The green, mountainous island of Ilhabela has always held itself slightly apart from the mainland of Brazil. Discovered in 1502 by Américo Vespúcio, the island has served as an outpost against foreign navies, pirates, slavery and smugglers. Later attempts at taming the island for coffee production failed.

If you've spent your life searching for paradise, you'll find it in Ihla Grande. The former inhabitants who made this paradise a home have long abandoned their posts. There has been little colonization since, which has helped to maintain Ilha Grande's charming appeal, sparkling waters, lush rainforests and natural beauty.

Tucked in a hidden bay in southern Bahia sits the colonial seaport of Ilhéus. This charming harbor town has been made famous by the acclaimed author Jorge Amado - it's the setting for the novelist's well-read story Gabriela, Clove and Cinnamon. Fall under the spell of the city's history, beauty and intrigue on paper and in person.

Uruguay's capital city and one of the Americas' most important seaports, Montevideo draws travelers from all over the world. Narrow streets and varied architectural styles ranging from colonial to Art Deco reveal this vibrant city's strong Spanish, Portuguese, French and British influences.

The canal is both an engineering marvel and one of the most significant waterways on earth.
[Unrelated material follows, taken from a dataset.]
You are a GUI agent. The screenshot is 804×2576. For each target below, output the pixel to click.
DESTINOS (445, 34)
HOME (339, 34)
Stretching 50 miles from Panama City on the Pacific side to Colón on the Atlantic side, it provides passage for over 12,000 ocean-going vessels per year.

For centuries, Guatemala's cobblestone streets, breathtaking landscapes and diverse cultures have welcomed visitors from all over the world, helping to make Guatemala City the widely celebrated jewel of Central America.
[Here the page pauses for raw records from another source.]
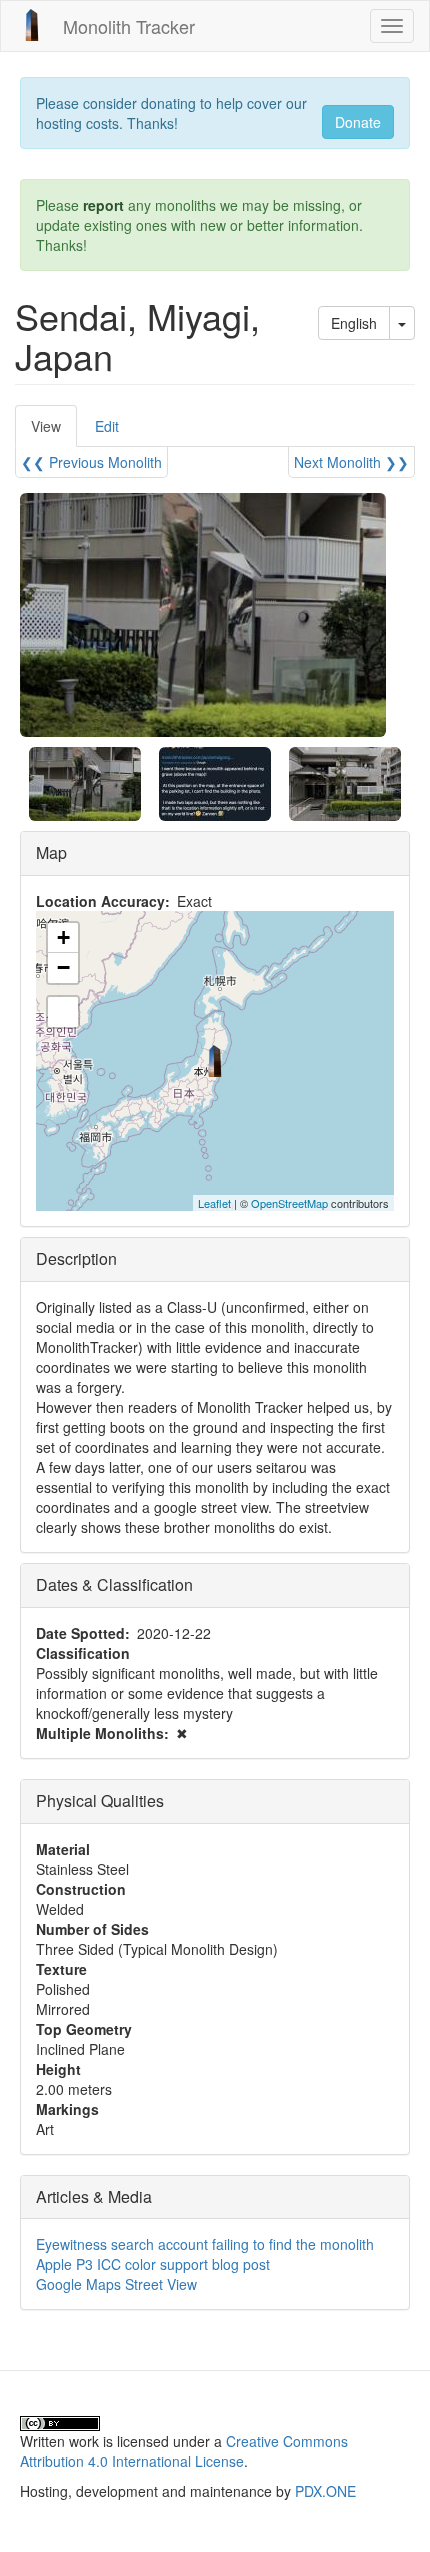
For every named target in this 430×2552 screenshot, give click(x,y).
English (354, 323)
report (103, 205)
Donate (358, 122)
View (54, 431)
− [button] (63, 967)
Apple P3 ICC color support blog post (153, 2264)
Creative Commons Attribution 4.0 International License (184, 2451)
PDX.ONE (325, 2491)
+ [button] (63, 937)
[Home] (32, 25)
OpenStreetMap (289, 1203)
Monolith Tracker (129, 26)
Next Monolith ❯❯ (351, 462)
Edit (107, 426)
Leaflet (214, 1203)
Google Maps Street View (116, 2284)
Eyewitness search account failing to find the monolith (205, 2244)
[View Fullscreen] (63, 1012)
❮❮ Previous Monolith (91, 462)
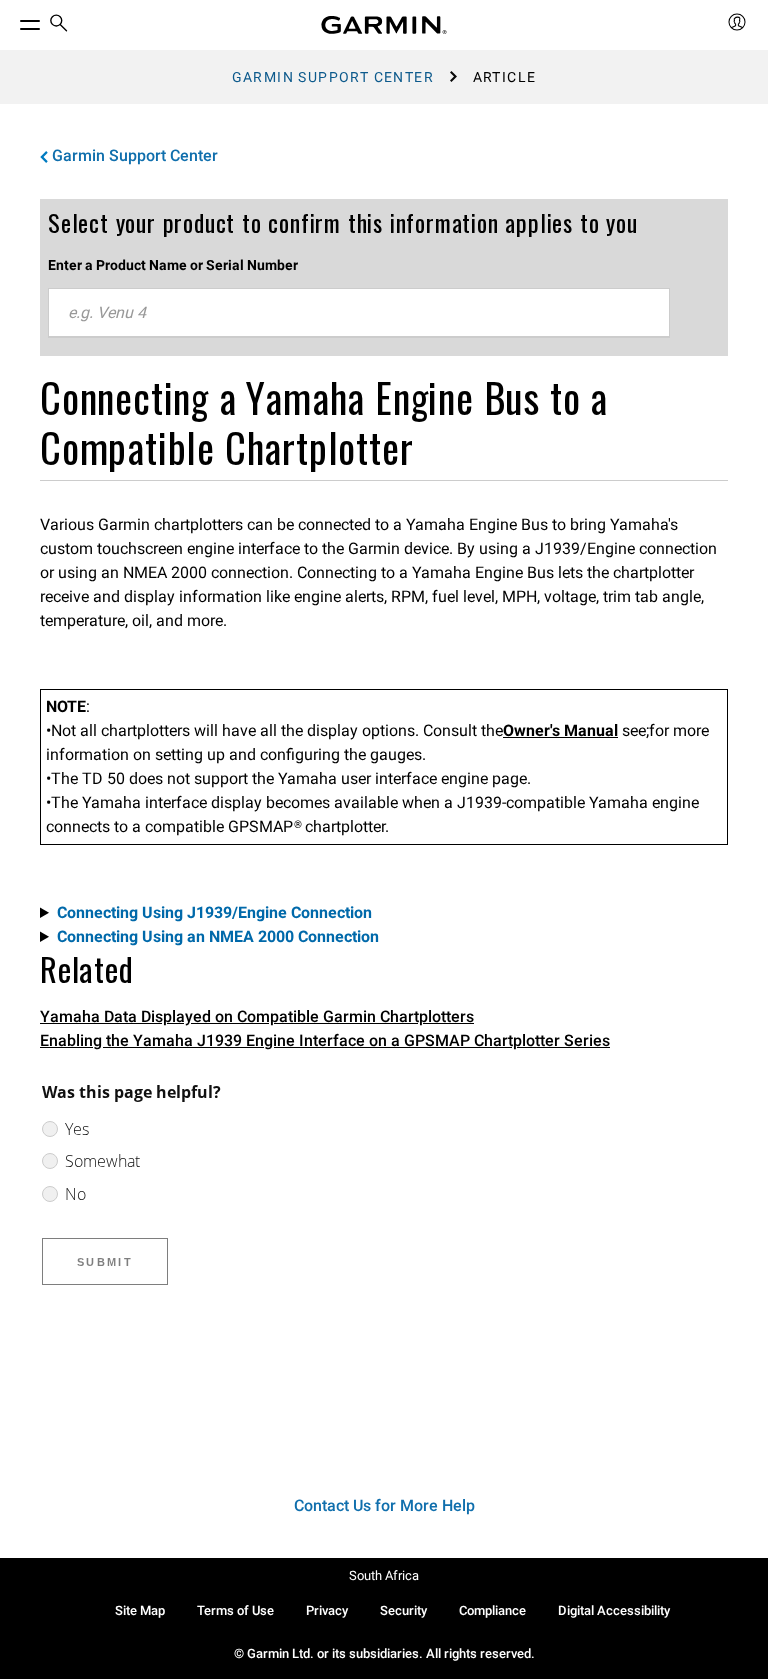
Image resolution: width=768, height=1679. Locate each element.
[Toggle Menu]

This once-sleepy fishing village became a popular resort after The Night of the Iguana was filmed here in 1964. Nestled on the 28-mile curve of Banderas Bay, Puerto Vallarta has steadfastly held on to its character. Red tile roofs and rows of balconies, spilling over with colorful bougainvillea, still line its cobblestone streets.

This former jet-setter's paradise is in the midst of a renaissance and it's easy to see why. Sure there are the stylish streets with designer shops and discos where you can dance till dawn, but the real draw to this decadent peninsula are its beaches.
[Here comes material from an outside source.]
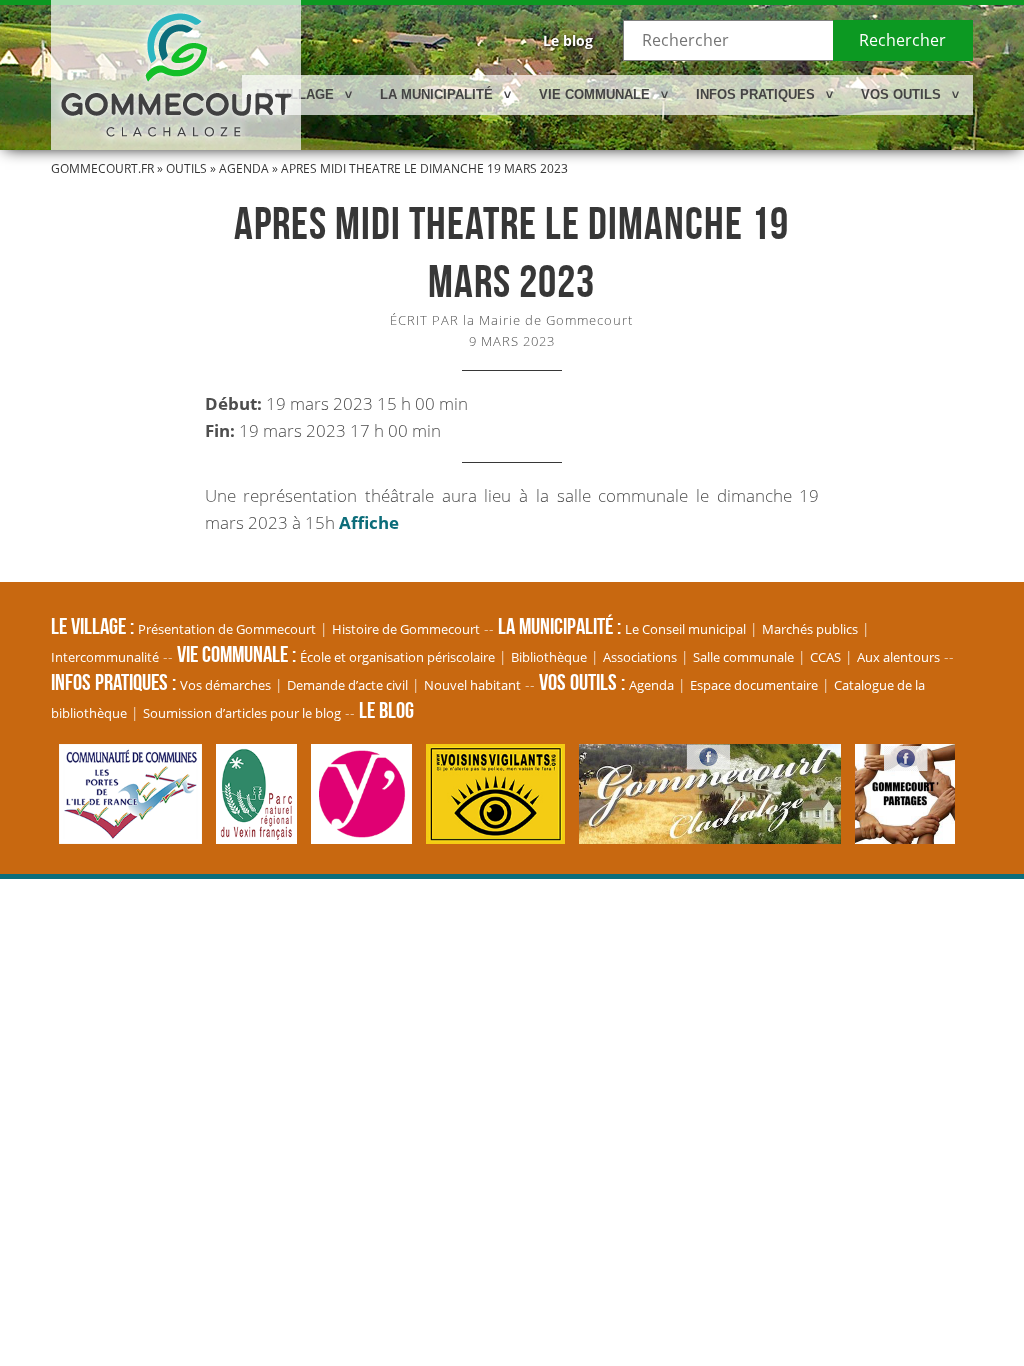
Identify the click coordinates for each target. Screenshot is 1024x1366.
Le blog (568, 40)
Tiny Puntarenas, on the Pacific Coast of Costa Rica, is situated between the volcanic beaches of the Golfo de Nicoya and some of the country's highest mountain peaks. Within a half-hour's drive from the port, tropical jungles give up their secrets to the casual observer.

Rio is famous for its wild beaches and outrageous Carnival celebrations. But this energetic city offers so much more. It lies between the sea and several fertile green mountains, including Pão d'Açucar (Sugarloaf) Mountain, and Corcovado, home to the famous art-deco statue of Christ the Redeemer.

Northeastern Brazil, where Salvador de Bahia lies, developed as an important center for sugarcane production. You can see the enormous wealth that came from the crop reflected in the grand mansions and gold-lined churches in Pelourinho.

 

San Diego is California's "first city," with roots dating back to 1796. San Diego's beautiful harbor is a lovely place to stroll and explore. Historic Seaport Village, along the Embarcadero, is filled with fascinating shops and galleries. But if you wish to explore further, San Diego offers a world of excitement.

 

Home to 17 million people and spanning over 3,000 square miles, São Paulo is the third-largest city in the world. The warm climate and red clay soil surrounding the city are perfect for growing coffee. And with the arrival of the railway in 1867, large-scale cultivation took hold.